TASK BRIEF.
Set down every record exactly as it appears.

DATASET RECORDS.
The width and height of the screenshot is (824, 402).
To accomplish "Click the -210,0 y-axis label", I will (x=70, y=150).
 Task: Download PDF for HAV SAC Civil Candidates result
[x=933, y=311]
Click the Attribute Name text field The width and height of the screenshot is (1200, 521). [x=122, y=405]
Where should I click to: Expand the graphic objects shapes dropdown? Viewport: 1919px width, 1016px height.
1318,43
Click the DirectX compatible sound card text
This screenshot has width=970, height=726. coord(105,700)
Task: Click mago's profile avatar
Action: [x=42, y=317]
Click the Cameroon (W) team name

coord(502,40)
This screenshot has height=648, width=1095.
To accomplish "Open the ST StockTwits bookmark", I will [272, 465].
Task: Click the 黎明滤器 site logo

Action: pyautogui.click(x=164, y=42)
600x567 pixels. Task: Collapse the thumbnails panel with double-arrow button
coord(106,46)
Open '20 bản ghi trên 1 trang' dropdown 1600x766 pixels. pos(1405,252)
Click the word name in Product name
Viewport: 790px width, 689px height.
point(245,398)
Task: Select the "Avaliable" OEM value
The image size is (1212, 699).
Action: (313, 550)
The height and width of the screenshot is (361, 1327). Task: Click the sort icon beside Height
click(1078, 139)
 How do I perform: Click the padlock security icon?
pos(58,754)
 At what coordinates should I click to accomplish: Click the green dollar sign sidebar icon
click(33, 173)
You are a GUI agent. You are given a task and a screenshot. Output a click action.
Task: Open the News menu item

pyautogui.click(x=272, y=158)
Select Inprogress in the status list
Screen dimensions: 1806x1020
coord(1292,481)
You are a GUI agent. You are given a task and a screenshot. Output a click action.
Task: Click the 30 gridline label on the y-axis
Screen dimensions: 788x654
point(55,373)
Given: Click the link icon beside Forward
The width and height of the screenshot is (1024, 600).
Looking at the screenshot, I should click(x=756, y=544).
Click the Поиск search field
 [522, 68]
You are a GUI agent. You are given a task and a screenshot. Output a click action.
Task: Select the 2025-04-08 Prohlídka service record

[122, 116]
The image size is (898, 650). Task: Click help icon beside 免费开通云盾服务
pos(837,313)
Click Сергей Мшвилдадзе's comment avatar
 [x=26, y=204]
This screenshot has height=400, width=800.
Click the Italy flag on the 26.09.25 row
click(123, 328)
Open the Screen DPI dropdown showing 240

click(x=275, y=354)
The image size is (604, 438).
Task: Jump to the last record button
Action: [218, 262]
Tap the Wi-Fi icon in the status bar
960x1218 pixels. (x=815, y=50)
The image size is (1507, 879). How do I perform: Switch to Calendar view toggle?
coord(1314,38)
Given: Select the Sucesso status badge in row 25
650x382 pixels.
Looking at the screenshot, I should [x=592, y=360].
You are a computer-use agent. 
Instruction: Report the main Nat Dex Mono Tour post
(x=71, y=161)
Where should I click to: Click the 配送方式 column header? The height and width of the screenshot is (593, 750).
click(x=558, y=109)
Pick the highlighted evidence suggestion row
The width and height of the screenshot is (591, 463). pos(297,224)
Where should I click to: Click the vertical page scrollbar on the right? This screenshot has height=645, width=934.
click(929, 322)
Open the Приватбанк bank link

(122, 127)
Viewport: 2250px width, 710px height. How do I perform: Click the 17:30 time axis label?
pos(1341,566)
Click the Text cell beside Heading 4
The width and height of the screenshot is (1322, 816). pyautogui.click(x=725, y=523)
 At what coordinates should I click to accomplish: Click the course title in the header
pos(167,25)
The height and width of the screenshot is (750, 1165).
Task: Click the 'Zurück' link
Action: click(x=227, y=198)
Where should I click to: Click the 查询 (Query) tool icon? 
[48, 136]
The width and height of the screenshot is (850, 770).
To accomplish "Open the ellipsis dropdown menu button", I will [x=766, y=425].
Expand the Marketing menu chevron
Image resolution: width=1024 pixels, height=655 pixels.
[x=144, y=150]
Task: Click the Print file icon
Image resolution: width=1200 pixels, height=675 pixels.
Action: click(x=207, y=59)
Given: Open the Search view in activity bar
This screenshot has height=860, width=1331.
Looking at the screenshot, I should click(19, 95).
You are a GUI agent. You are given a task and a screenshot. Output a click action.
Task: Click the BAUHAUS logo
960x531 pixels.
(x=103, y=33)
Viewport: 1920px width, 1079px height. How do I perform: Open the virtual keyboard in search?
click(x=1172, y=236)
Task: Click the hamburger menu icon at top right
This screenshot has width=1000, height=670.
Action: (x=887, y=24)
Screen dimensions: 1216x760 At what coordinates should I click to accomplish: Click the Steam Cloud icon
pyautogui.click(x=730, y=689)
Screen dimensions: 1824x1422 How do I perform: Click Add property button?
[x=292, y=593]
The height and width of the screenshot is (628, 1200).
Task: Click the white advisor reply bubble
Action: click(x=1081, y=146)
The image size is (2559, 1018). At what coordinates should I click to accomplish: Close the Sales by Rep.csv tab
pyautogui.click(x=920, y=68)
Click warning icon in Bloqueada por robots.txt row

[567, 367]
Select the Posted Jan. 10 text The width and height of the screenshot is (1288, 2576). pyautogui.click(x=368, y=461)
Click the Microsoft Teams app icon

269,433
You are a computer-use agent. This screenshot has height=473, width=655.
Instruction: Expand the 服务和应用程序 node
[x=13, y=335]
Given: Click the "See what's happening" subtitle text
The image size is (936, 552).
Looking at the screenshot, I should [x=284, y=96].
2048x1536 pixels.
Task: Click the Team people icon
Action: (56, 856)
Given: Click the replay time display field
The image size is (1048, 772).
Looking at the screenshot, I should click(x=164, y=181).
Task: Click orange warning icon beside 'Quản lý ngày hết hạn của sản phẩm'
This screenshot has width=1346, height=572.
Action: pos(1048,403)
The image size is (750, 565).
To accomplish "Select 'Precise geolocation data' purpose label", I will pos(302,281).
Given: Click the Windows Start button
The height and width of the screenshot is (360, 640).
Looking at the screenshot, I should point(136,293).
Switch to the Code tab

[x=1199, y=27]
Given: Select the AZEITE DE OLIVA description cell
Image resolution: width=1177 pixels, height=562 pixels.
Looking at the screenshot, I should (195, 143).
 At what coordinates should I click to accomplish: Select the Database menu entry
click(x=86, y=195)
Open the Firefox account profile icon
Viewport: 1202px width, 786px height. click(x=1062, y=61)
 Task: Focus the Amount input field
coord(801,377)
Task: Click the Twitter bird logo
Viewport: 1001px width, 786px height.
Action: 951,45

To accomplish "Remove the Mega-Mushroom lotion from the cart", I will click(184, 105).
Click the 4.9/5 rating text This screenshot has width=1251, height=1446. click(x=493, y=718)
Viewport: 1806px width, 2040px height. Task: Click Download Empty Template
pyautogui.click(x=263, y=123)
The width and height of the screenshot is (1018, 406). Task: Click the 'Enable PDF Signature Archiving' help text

RESPONSE BELOW.
The width and height of the screenshot is (824, 402).
To accomplish "Click the -210,0 y-axis label", I will (x=70, y=150).
 Task: Download PDF for HAV SAC Civil Candidates result
[x=933, y=311]
Click the Attribute Name text field The width and height of the screenshot is (1200, 521). [x=122, y=405]
Where should I click to: Expand the graphic objects shapes dropdown? Viewport: 1919px width, 1016px height.
1318,43
Click the DirectX compatible sound card text
This screenshot has width=970, height=726. coord(105,700)
Task: Click mago's profile avatar
Action: [x=42, y=317]
Click the Cameroon (W) team name

coord(502,40)
This screenshot has height=648, width=1095.
To accomplish "Open the ST StockTwits bookmark", I will [272, 465].
Task: Click the 黎明滤器 site logo

Action: pyautogui.click(x=164, y=42)
600x567 pixels. Task: Collapse the thumbnails panel with double-arrow button
coord(106,46)
Open '20 bản ghi trên 1 trang' dropdown 1600x766 pixels. pos(1405,252)
Click the word name in Product name
Viewport: 790px width, 689px height.
point(245,398)
Task: Select the "Avaliable" OEM value
The image size is (1212, 699).
Action: (313, 550)
The height and width of the screenshot is (361, 1327). Task: Click the sort icon beside Height
click(1078, 139)
 How do I perform: Click the padlock security icon?
pos(58,754)
 At what coordinates should I click to accomplish: Click the green dollar sign sidebar icon
click(33, 173)
You are a GUI agent. You are given a task and a screenshot. Output a click action.
Task: Open the News menu item

pyautogui.click(x=272, y=158)
Select Inprogress in the status list
Screen dimensions: 1806x1020
coord(1292,481)
You are a GUI agent. You are given a task and a screenshot. Output a click action.
Task: Click the 30 gridline label on the y-axis
Screen dimensions: 788x654
point(55,373)
Given: Click the link icon beside Forward
The width and height of the screenshot is (1024, 600).
Looking at the screenshot, I should click(x=756, y=544).
Click the Поиск search field
 [522, 68]
You are a GUI agent. You are given a task and a screenshot. Output a click action.
Task: Select the 2025-04-08 Prohlídka service record

[122, 116]
The image size is (898, 650). Task: Click help icon beside 免费开通云盾服务
pos(837,313)
Click Сергей Мшвилдадзе's comment avatar
 [x=26, y=204]
This screenshot has height=400, width=800.
Click the Italy flag on the 26.09.25 row
click(123, 328)
Open the Screen DPI dropdown showing 240

click(x=275, y=354)
The image size is (604, 438).
Task: Jump to the last record button
Action: [218, 262]
Tap the Wi-Fi icon in the status bar
960x1218 pixels. (x=815, y=50)
The image size is (1507, 879). How do I perform: Switch to Calendar view toggle?
coord(1314,38)
Given: Select the Sucesso status badge in row 25
650x382 pixels.
Looking at the screenshot, I should [x=592, y=360].
You are a computer-use agent. 
Instruction: Report the main Nat Dex Mono Tour post
(x=71, y=161)
Where should I click to: Click the 配送方式 column header? The height and width of the screenshot is (593, 750).
click(x=558, y=109)
Pick the highlighted evidence suggestion row
The width and height of the screenshot is (591, 463). pos(297,224)
Where should I click to: Click the vertical page scrollbar on the right? This screenshot has height=645, width=934.
click(929, 322)
Open the Приватбанк bank link

(122, 127)
Viewport: 2250px width, 710px height. How do I perform: Click the 17:30 time axis label?
pos(1341,566)
Click the Text cell beside Heading 4
The width and height of the screenshot is (1322, 816). pyautogui.click(x=725, y=523)
 At what coordinates should I click to accomplish: Click the course title in the header
pos(167,25)
The height and width of the screenshot is (750, 1165).
Task: Click the 'Zurück' link
Action: click(x=227, y=198)
Where should I click to: Click the 查询 (Query) tool icon? 
[48, 136]
The width and height of the screenshot is (850, 770).
To accomplish "Open the ellipsis dropdown menu button", I will [x=766, y=425].
Expand the Marketing menu chevron
Image resolution: width=1024 pixels, height=655 pixels.
[x=144, y=150]
Task: Click the Print file icon
Image resolution: width=1200 pixels, height=675 pixels.
Action: click(x=207, y=59)
Given: Open the Search view in activity bar
This screenshot has height=860, width=1331.
Looking at the screenshot, I should click(19, 95).
You are a GUI agent. You are given a task and a screenshot. Output a click action.
Task: Click the BAUHAUS logo
960x531 pixels.
(x=103, y=33)
Viewport: 1920px width, 1079px height. How do I perform: Open the virtual keyboard in search?
click(x=1172, y=236)
Task: Click the hamburger menu icon at top right
This screenshot has width=1000, height=670.
Action: (x=887, y=24)
Screen dimensions: 1216x760 At what coordinates should I click to accomplish: Click the Steam Cloud icon
pyautogui.click(x=730, y=689)
Screen dimensions: 1824x1422 How do I perform: Click Add property button?
[x=292, y=593]
The height and width of the screenshot is (628, 1200).
Task: Click the white advisor reply bubble
Action: click(x=1081, y=146)
The image size is (2559, 1018). At what coordinates should I click to accomplish: Close the Sales by Rep.csv tab
pyautogui.click(x=920, y=68)
Click warning icon in Bloqueada por robots.txt row

[567, 367]
Select the Posted Jan. 10 text The width and height of the screenshot is (1288, 2576). pyautogui.click(x=368, y=461)
Click the Microsoft Teams app icon

269,433
You are a computer-use agent. This screenshot has height=473, width=655.
Instruction: Expand the 服务和应用程序 node
[x=13, y=335]
Given: Click the "See what's happening" subtitle text
The image size is (936, 552).
Looking at the screenshot, I should [x=284, y=96].
2048x1536 pixels.
Task: Click the Team people icon
Action: (56, 856)
Given: Click the replay time display field
The image size is (1048, 772).
Looking at the screenshot, I should click(x=164, y=181).
Task: Click orange warning icon beside 'Quản lý ngày hết hạn của sản phẩm'
This screenshot has width=1346, height=572.
Action: pos(1048,403)
The image size is (750, 565).
To accomplish "Select 'Precise geolocation data' purpose label", I will pos(302,281).
Given: Click the Windows Start button
The height and width of the screenshot is (360, 640).
Looking at the screenshot, I should point(136,293).
Switch to the Code tab

[x=1199, y=27]
Given: Select the AZEITE DE OLIVA description cell
Image resolution: width=1177 pixels, height=562 pixels.
Looking at the screenshot, I should (195, 143).
 At what coordinates should I click to accomplish: Select the Database menu entry
click(x=86, y=195)
Open the Firefox account profile icon
Viewport: 1202px width, 786px height. click(x=1062, y=61)
 Task: Focus the Amount input field
coord(801,377)
Task: Click the Twitter bird logo
Viewport: 1001px width, 786px height.
Action: 951,45

To accomplish "Remove the Mega-Mushroom lotion from the cart", I will click(184, 105).
Click the 4.9/5 rating text This screenshot has width=1251, height=1446. click(x=493, y=718)
Viewport: 1806px width, 2040px height. Task: Click Download Empty Template
pyautogui.click(x=263, y=123)
The width and height of the screenshot is (1018, 406). Task: Click the 'Enable PDF Signature Archiving' help text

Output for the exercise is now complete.